Una scena tratta da “Cosmos”
Milano, 14 giugno 2017 - Era di moda, tra i cinefili duri e puri, Andrzej Zulawski tra fine anni ‘70 e gli ‘80, cinema dell’eccesso, del simbolico, di ossessioni private e di quel vocabolo che passava di bocca in bocca, buono per Herzog, per Coppola, come per Zul (così si abbreviava): visionario. Quando uscì “Possession” (1981) ci fu qualche sconcerto: sottoponeva un’icona dell’amore romantico, Isabelle Adjani, l’intrepida Adele H di Truffaut, alla passione animalesca di un polipone che, in una camera fetida, in una esclusiva relazione di erotica zoofilopedia, grazie a variati e innumerevoli tentacoli operava “al completo”, provocando l’immedicabile gelosia, e orrore, del marito. In realtà Zulawski (1940-2016) fu un autore vero, con le idee assai chiare sul cinema che voleva fare a filo diretto con la dissacrazione delle norme e con temi etici, ed è andato sempre per la sua strada, come scriveva Morandini in quel periodo: «Regista che ignora la linea retta e la calma: violento, sregolato, parossistico, delirante sotto il segno della dismisura e del disordine».

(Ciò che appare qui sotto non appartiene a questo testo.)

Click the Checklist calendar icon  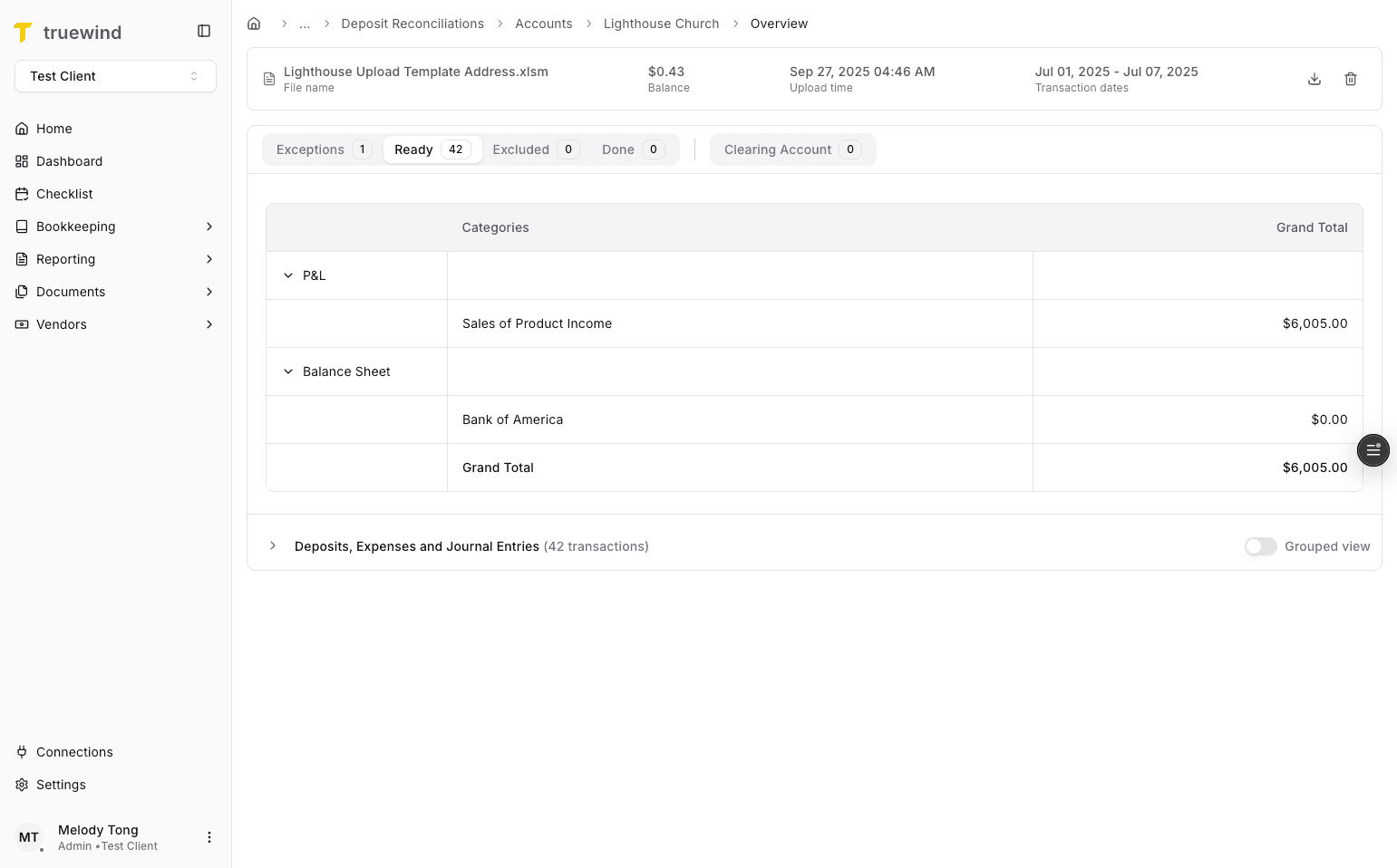click(22, 194)
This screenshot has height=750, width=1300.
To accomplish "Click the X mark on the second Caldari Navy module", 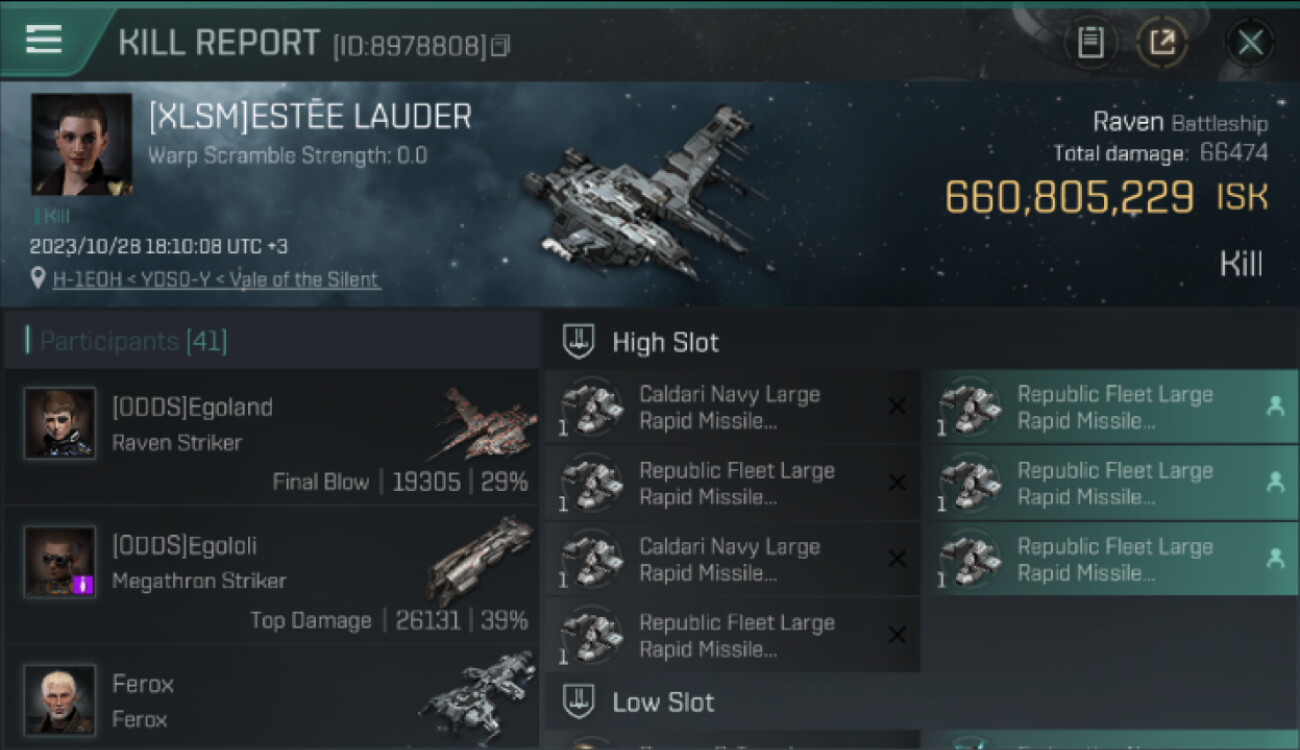I will click(x=897, y=559).
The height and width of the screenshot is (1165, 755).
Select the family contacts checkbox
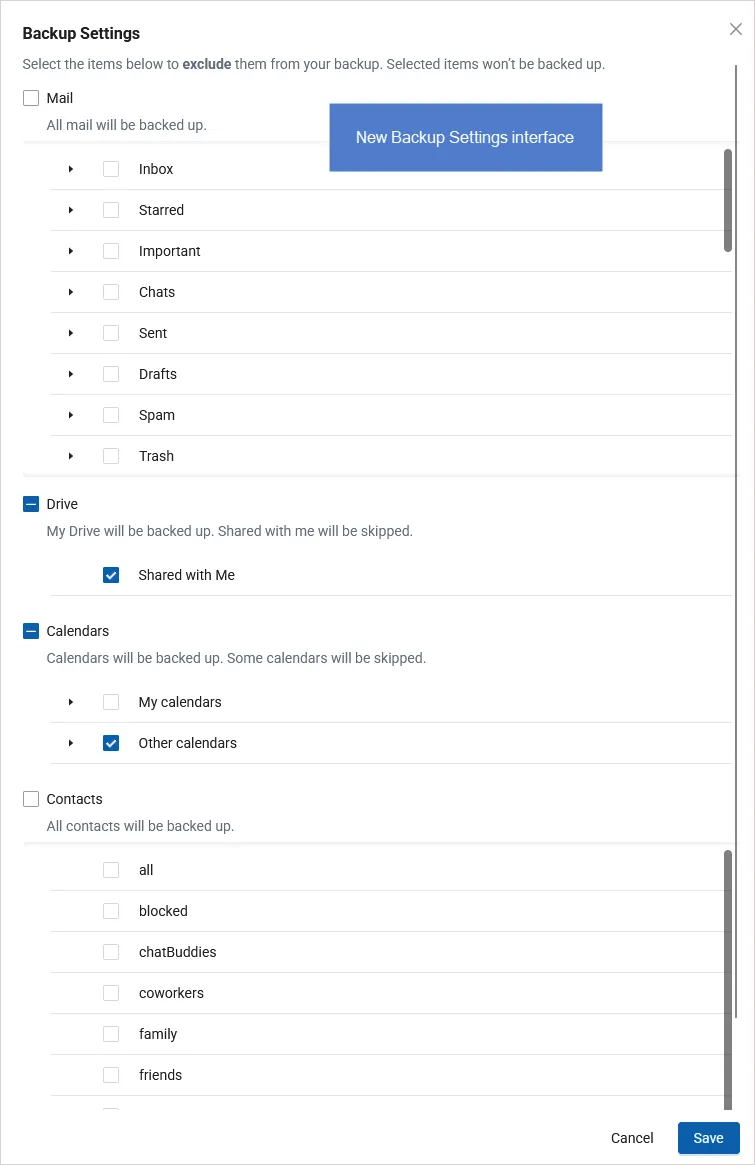point(111,1034)
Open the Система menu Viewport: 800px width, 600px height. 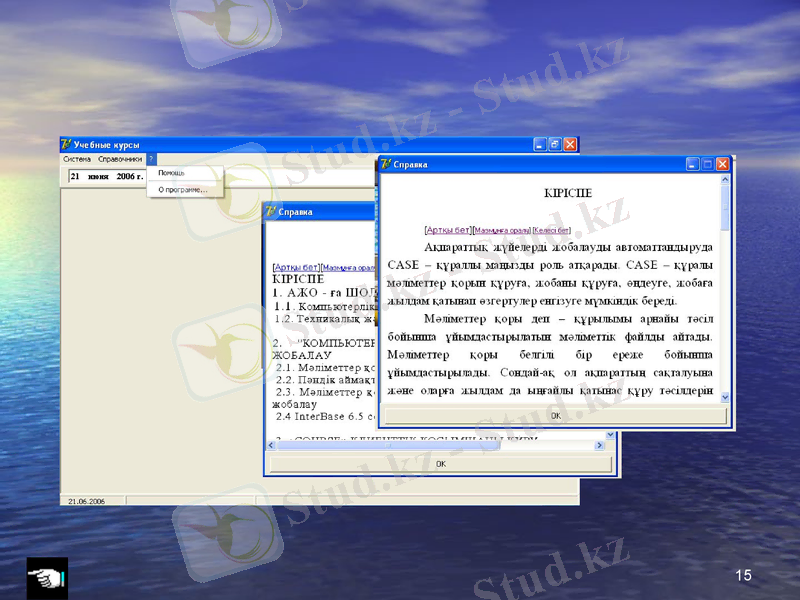76,159
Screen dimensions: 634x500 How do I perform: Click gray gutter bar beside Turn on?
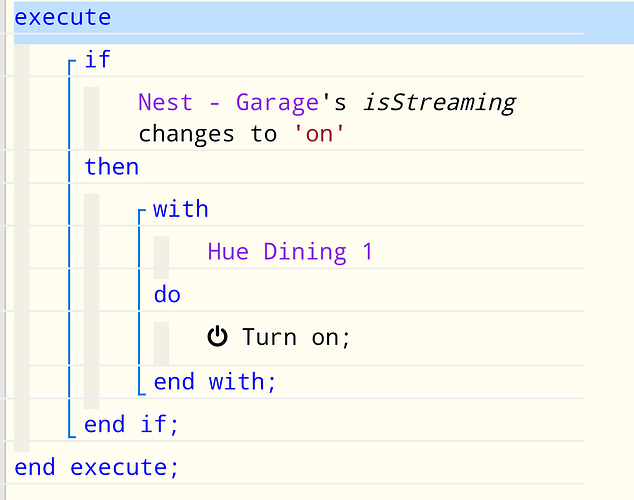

Scomparso un anno fa, poco dopo aver meritato il Pardo d’Oro per la miglior regia al festival di Locarno con “Cosmos”, Zulawski riceve giustamente un omaggio da Fondazione Cineteca (all’Oberdan da oggi al 2 luglio): sei lungometraggi di una filmografia di una dozzina di titoli in 40 anni, a partire proprio da “Cosmos” (anteprima italiana). Tratto dall’omonimo romanzo di Witold Gombrowicz, un giallo a mosaico di citazioni cinematografiche, letterarie, teatrali in atmosfera surrealista, è stato il film del ritorno di Zul dopo 15 anni, da “La Fidelité” (2000, in rassegna), adattamento in chiave moderna di “La Principessa de Cléves” di Madame de La Fayette, intrigo di corruzioni e false virtù per una volta fuori dal fantastico, quarto e ultimo film con la ex moglie Sophie Marceau, prelevata dall’adolescenza del “tempo delle mele” a soli 18 anni (hanno un figlio e due romanzi biografici alle spalle).

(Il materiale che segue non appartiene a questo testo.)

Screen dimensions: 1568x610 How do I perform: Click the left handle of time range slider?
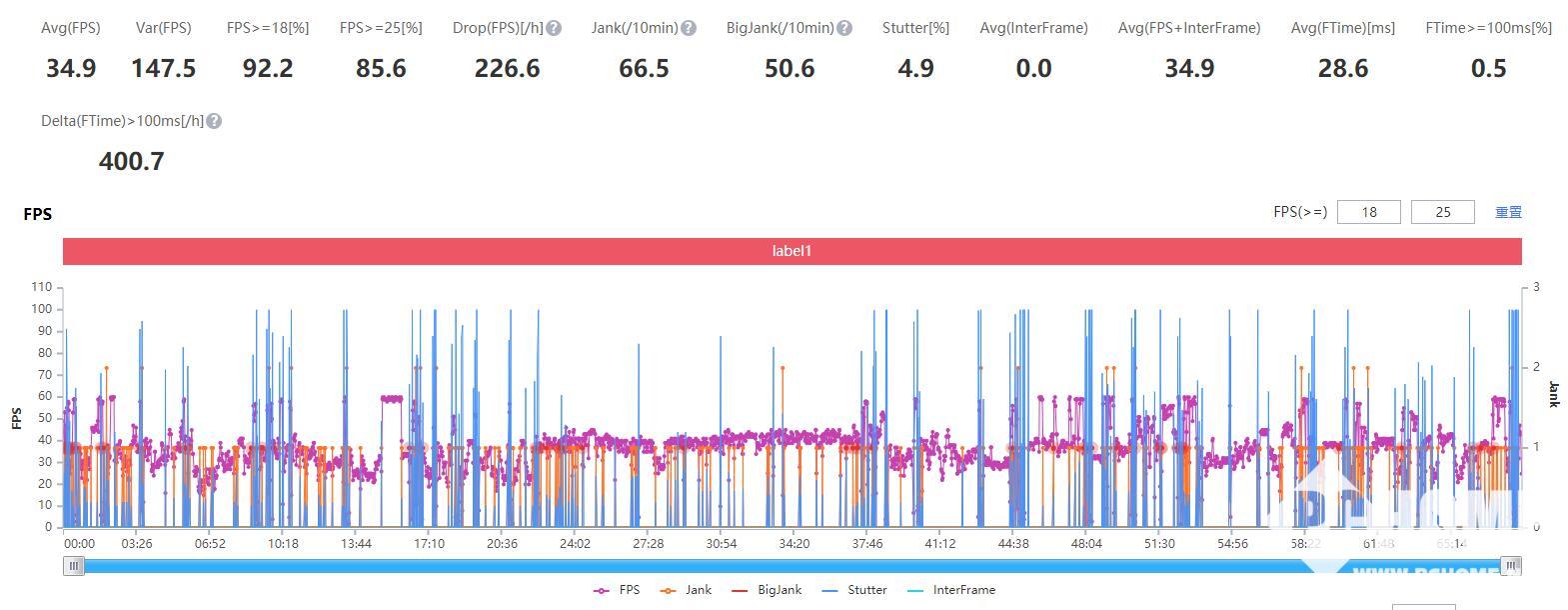click(x=74, y=566)
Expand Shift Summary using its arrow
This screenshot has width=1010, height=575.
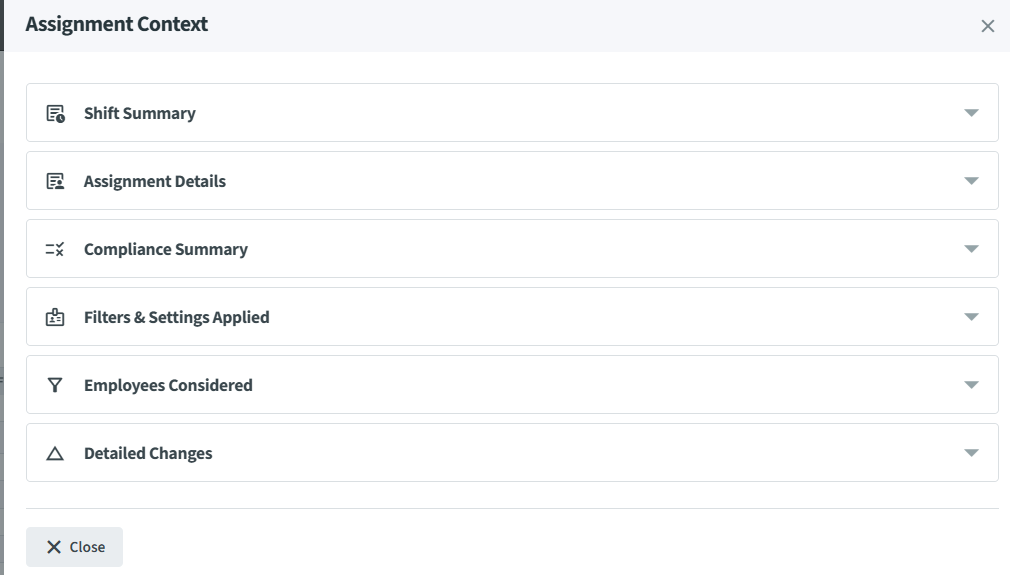(x=970, y=113)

A completare la personale dell’autore, “L’importante è amare” (1975) con Romy Schneider; da un romanzo di Christopher Frank, dove un’ attrice costretta a ruoli pornografici s’innamora di un fotografo che la procura una parte in “Riccardo III”: cinema, teatro e letteatura in un discorso sull’attore che si ripresenta in modo diverso in “La Femme publique” (1984) con Valerie Kaprinski, aspirante attrice in un universo dove l’eccesso e la provocazione sono la norma. Infine, “L’amour braque - L’amore balordo” (1985), il primo dei film con la Marceau, libero adattamento di “L’idiota” (1869) di Dostoevskij in chiave gangsteristica nella Parigi anni ‘80. Un film frenetico, datato fin che si vuole, ma pieno di vitalità, un Dostoevskij bizzarro in linea con la passione permanente per lo scrittore russo: in “La femme publique”, la protagonista diventa una star tornando sul set nel ruolo di Liza di “I demoni”.